TCP checksum errors in Solaris 2.4

TCP checksum errors in Solaris 2.4

Post by Y Badr » Tue, 18 Jun 1996 04:00:00



Hello all,

I posted about a month ago, about a situation where whenever an x86 Solaris
2.4 PPP client had to retransmit packets, its retransmissions were all
ignored. Since it causes these retransmissions by screwing up an original
TCP transmission (sooner rather than later), that system has become virtually
unusable.
It is heavily patched, including 101946-29, 102855-01, 102821-01, and these
problems suddenly began out of the blue, more than a month after the most
recent patch.

I later added checksum verification to the network monitor I was using, and
have found that all these packets had invalid TCP checksums ... BEFORE they
left the Solaris PC.
There were also some spurious differences between between the originals and
their retransmissions, eg. the PUSH flag is almost always set in the original
and almost always cleared in the retransmission.
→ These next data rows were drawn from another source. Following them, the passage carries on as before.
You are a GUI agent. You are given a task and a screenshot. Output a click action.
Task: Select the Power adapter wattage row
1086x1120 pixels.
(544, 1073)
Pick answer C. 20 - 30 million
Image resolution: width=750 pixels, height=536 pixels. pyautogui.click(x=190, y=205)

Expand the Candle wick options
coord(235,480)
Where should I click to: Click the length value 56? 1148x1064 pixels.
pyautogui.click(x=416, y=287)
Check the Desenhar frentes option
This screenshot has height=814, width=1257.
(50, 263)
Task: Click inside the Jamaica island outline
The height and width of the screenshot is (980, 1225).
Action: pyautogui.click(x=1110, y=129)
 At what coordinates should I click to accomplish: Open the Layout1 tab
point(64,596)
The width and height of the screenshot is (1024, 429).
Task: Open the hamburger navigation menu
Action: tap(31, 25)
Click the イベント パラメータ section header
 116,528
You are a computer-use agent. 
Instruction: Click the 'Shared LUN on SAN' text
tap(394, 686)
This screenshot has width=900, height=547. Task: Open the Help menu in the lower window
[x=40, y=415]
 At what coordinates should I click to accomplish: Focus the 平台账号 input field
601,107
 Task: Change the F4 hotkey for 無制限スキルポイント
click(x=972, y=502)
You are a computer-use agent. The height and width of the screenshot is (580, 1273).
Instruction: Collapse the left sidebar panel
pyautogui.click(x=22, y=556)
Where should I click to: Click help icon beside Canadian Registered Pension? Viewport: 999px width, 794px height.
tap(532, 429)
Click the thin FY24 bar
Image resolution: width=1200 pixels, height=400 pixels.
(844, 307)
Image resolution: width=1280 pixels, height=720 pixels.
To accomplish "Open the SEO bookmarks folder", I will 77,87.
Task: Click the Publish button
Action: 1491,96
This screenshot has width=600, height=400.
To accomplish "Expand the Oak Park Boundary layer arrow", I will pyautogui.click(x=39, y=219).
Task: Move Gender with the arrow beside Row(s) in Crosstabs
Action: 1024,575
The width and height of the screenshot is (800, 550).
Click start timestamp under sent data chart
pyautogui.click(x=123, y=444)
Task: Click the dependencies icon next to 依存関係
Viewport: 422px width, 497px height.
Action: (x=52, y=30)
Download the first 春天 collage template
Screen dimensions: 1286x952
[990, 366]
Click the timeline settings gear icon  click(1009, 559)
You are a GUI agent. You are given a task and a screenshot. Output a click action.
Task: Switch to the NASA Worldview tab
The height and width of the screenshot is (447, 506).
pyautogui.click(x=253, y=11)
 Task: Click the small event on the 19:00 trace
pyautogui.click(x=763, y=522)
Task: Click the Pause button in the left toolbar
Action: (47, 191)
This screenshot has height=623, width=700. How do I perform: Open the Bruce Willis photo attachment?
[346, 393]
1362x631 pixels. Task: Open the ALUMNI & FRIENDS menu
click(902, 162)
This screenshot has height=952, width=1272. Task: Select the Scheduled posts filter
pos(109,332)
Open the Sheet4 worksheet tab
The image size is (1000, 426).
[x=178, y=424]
Unfortunately, I wasn't able
to tie down an absolute pattern, with respect to TCP's flags and checksums.

I ran my network monitor on the le0 interface of a Sparc system, to verify
its reliability. I felt that there should be virtually no checksum errors
there, so if my program flagged too many, it might be in the wrong (although
checksum computation is not that hard, and there is example code in RFC1071
and PD apps such as tcpdump - admittedly tcpdump only does IP checksums, but
the computation is the same).

It didn't flag very many errors, but what made me doubt its reliability was
that the ones it did flag were outgoing TCP packets on that Sparc. As I
remember, they were all Telnet packets, with 2 bytes of data ("\r\n"). Manual
computation of the checksum over a dump of selected packets (and yes, I did
remember the pseudo header) backed up the verdict of my program.
The strangest bit was that one of the "bad" TCP segments got acknowledged
(I now suspect this might be due to compensating errors in the way Solaris
computes *and* verifies checksums - see below).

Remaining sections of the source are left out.